• [Your goal]: Among the lines of the entries below, count those containing the word "agent" and answer with the number only.

• [Records provided]:
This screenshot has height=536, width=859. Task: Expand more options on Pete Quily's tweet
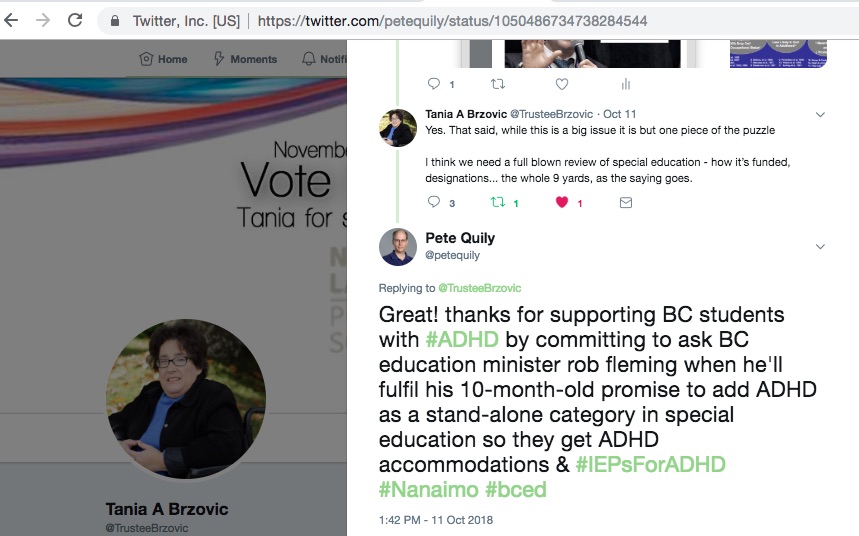[820, 246]
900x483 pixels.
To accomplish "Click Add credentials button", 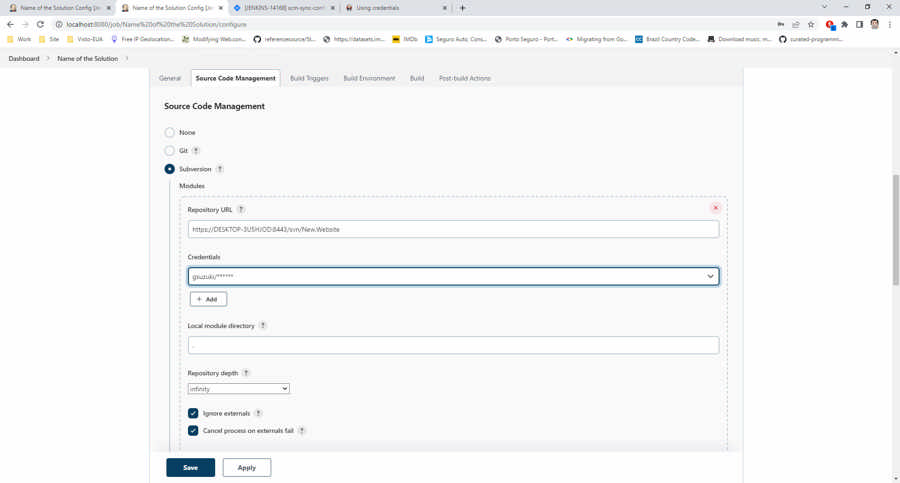I will pyautogui.click(x=208, y=299).
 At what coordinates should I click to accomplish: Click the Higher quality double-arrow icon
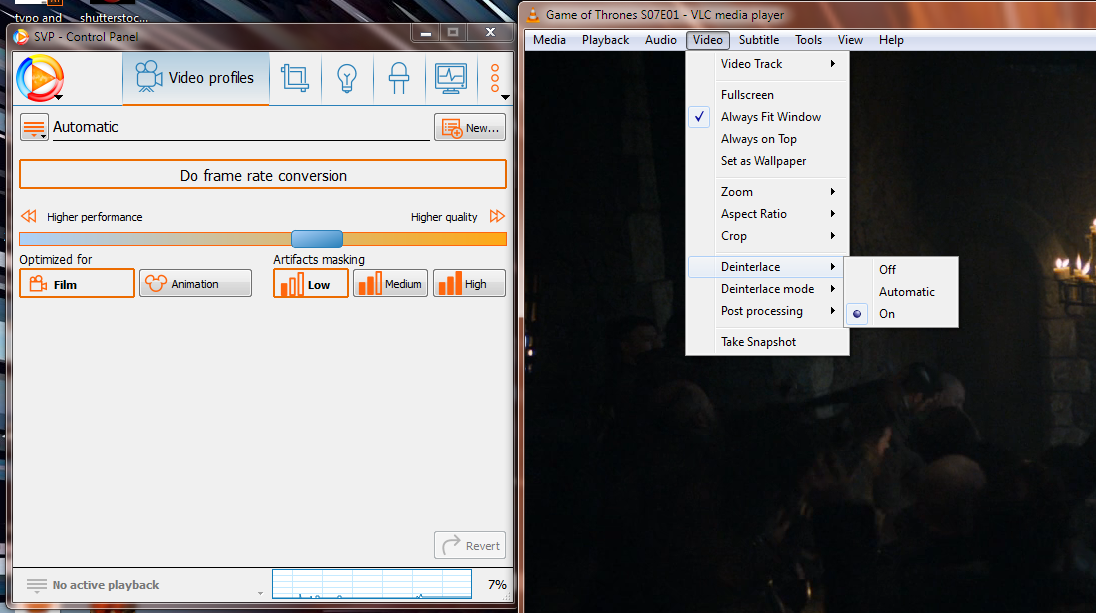[x=497, y=217]
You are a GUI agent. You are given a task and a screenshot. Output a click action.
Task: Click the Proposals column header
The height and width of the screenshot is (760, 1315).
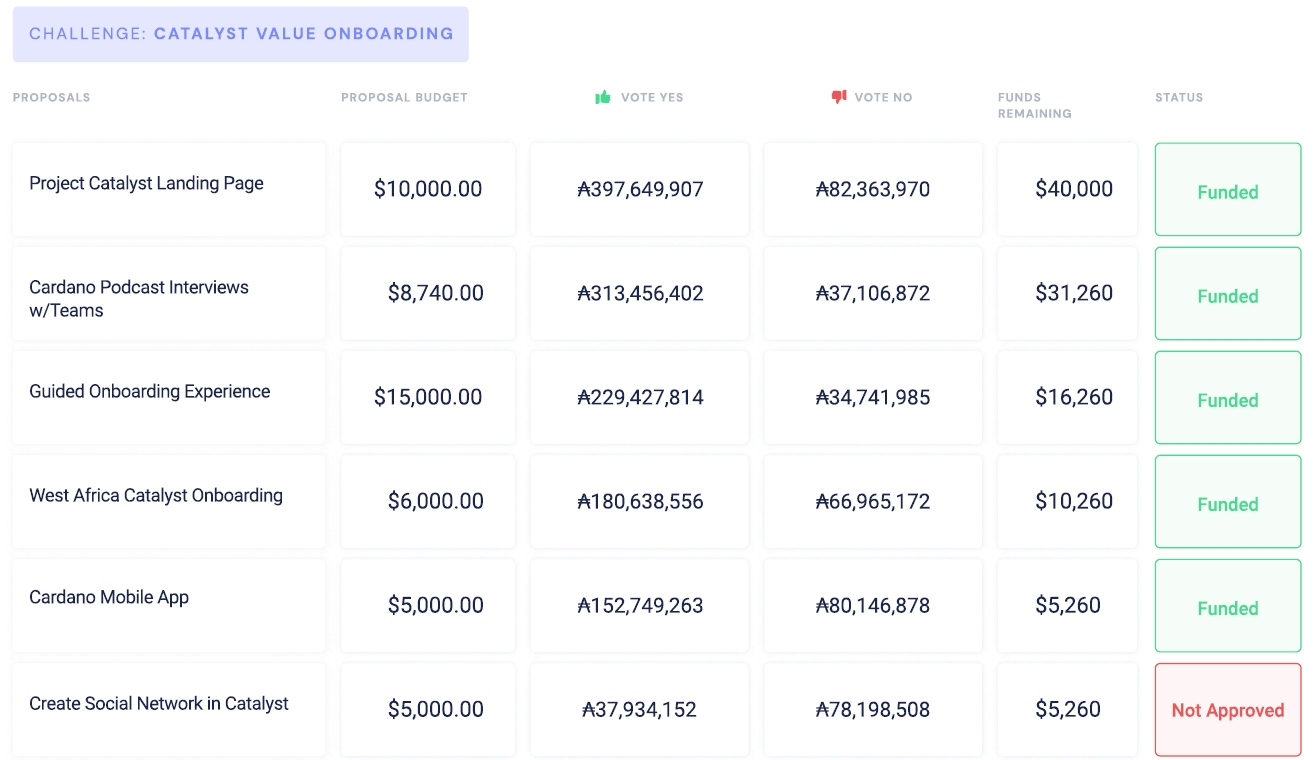coord(51,98)
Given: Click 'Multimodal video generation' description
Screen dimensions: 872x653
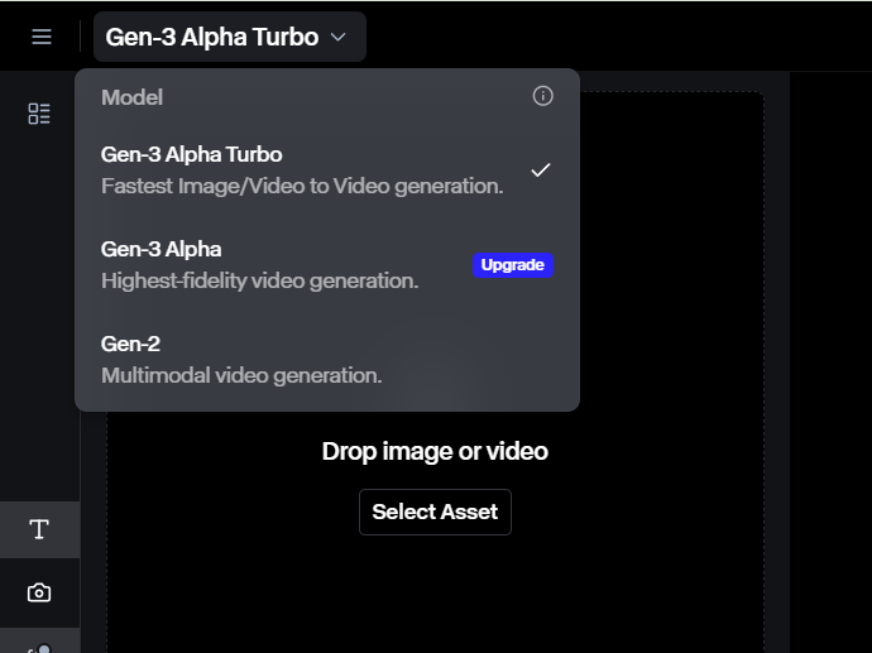Looking at the screenshot, I should (x=241, y=376).
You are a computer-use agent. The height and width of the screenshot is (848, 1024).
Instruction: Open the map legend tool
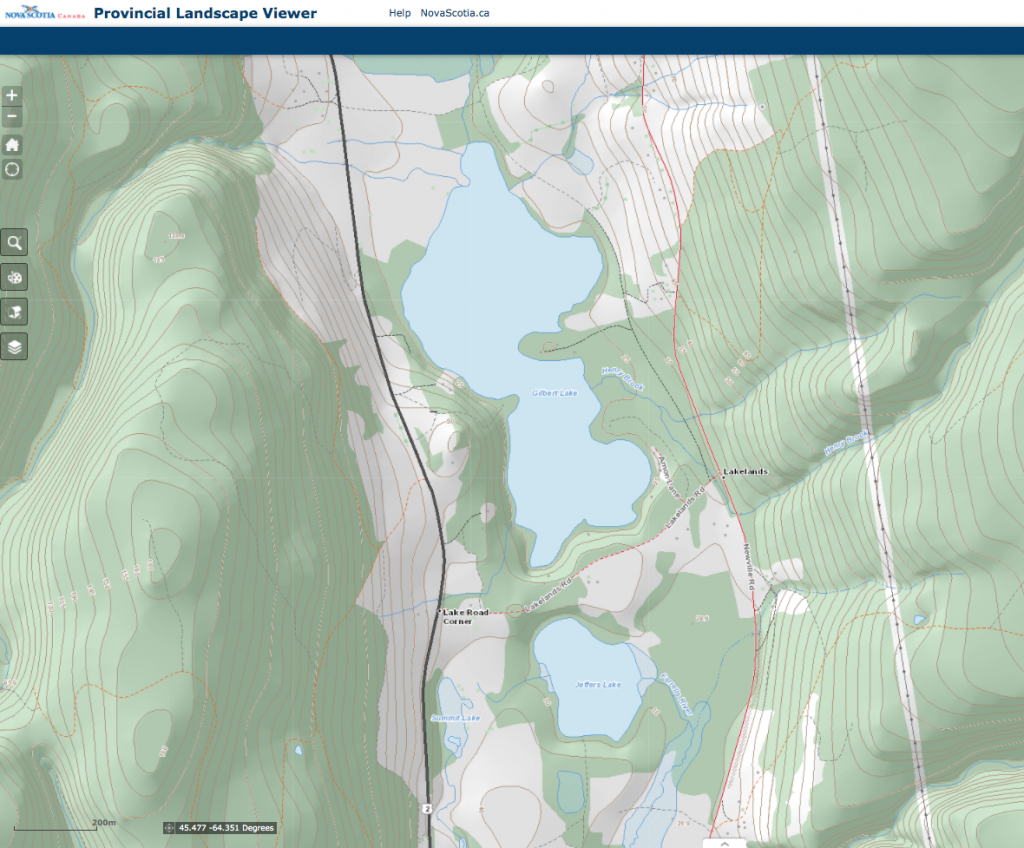[14, 312]
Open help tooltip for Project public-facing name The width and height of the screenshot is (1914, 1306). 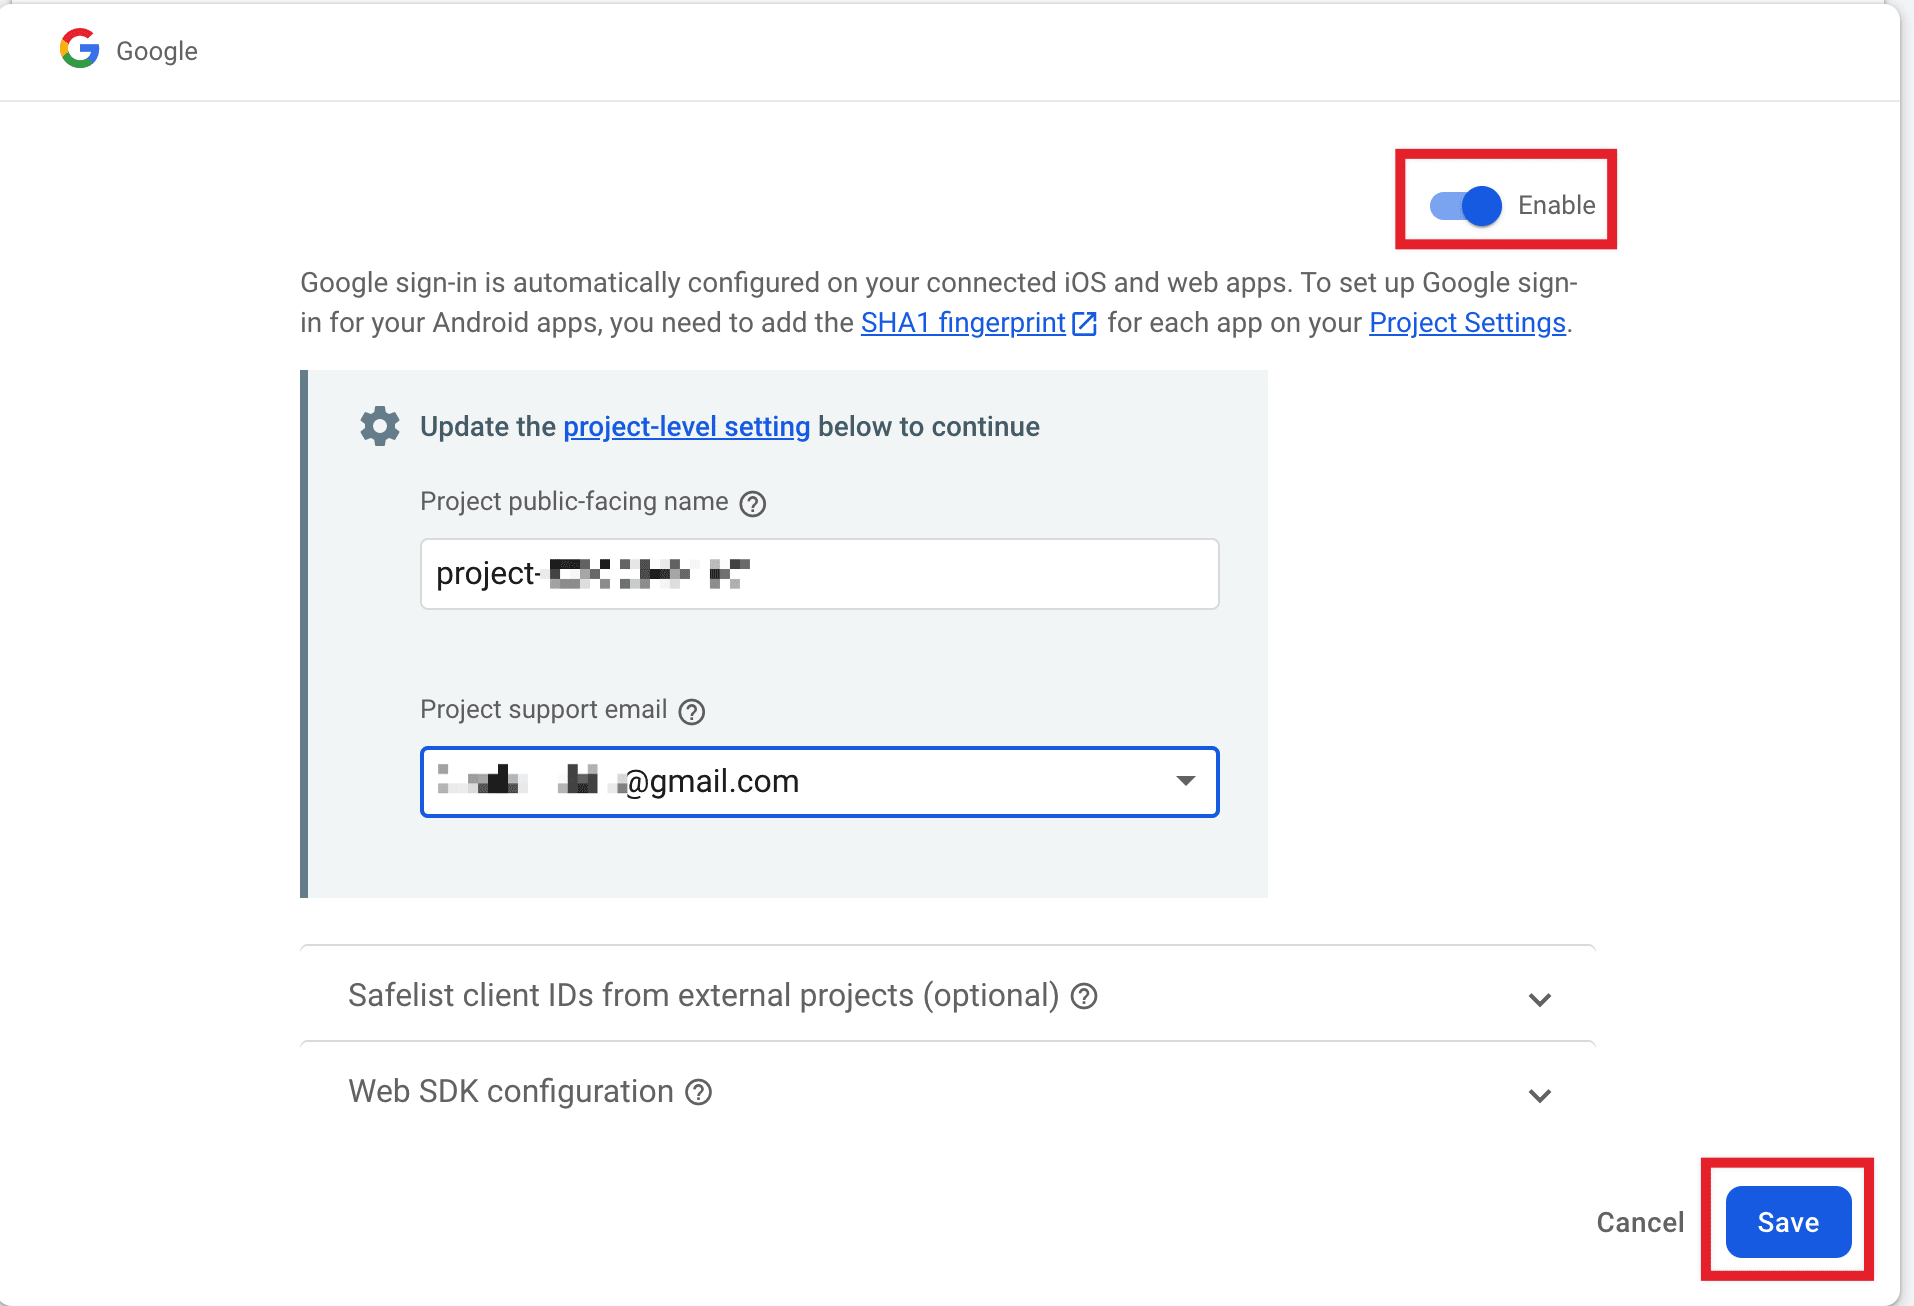click(754, 503)
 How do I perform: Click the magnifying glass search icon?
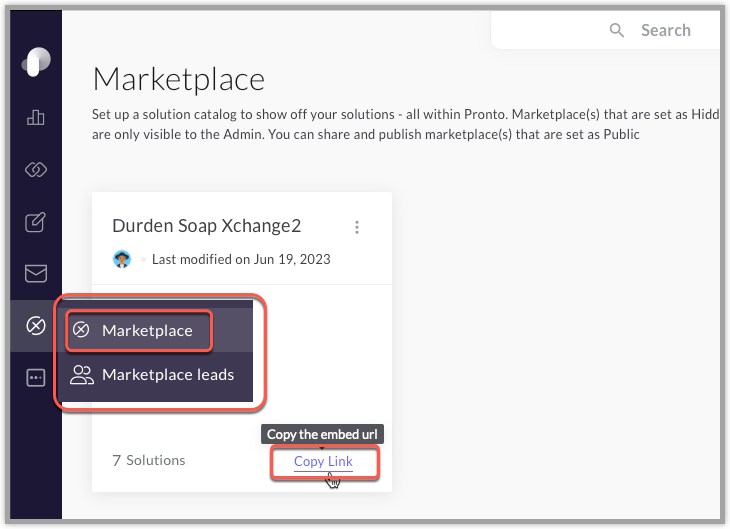(x=617, y=30)
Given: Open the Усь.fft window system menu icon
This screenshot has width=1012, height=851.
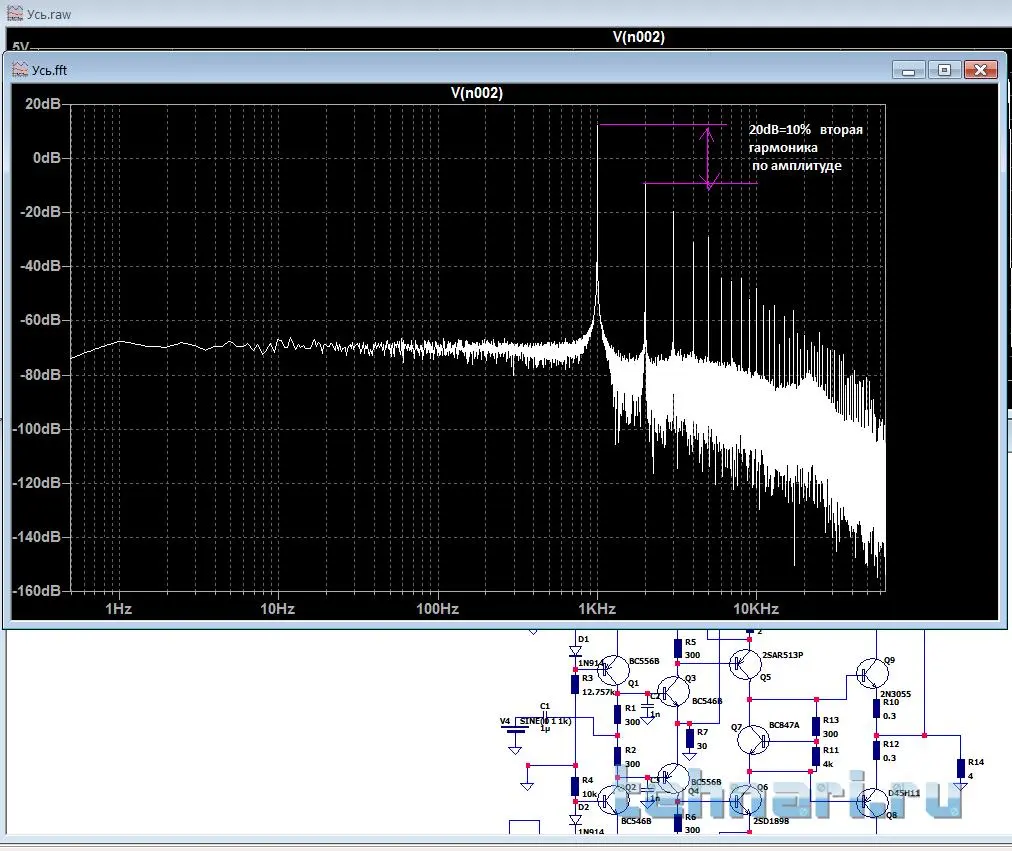Looking at the screenshot, I should 19,69.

• [Solution to the problem]: 2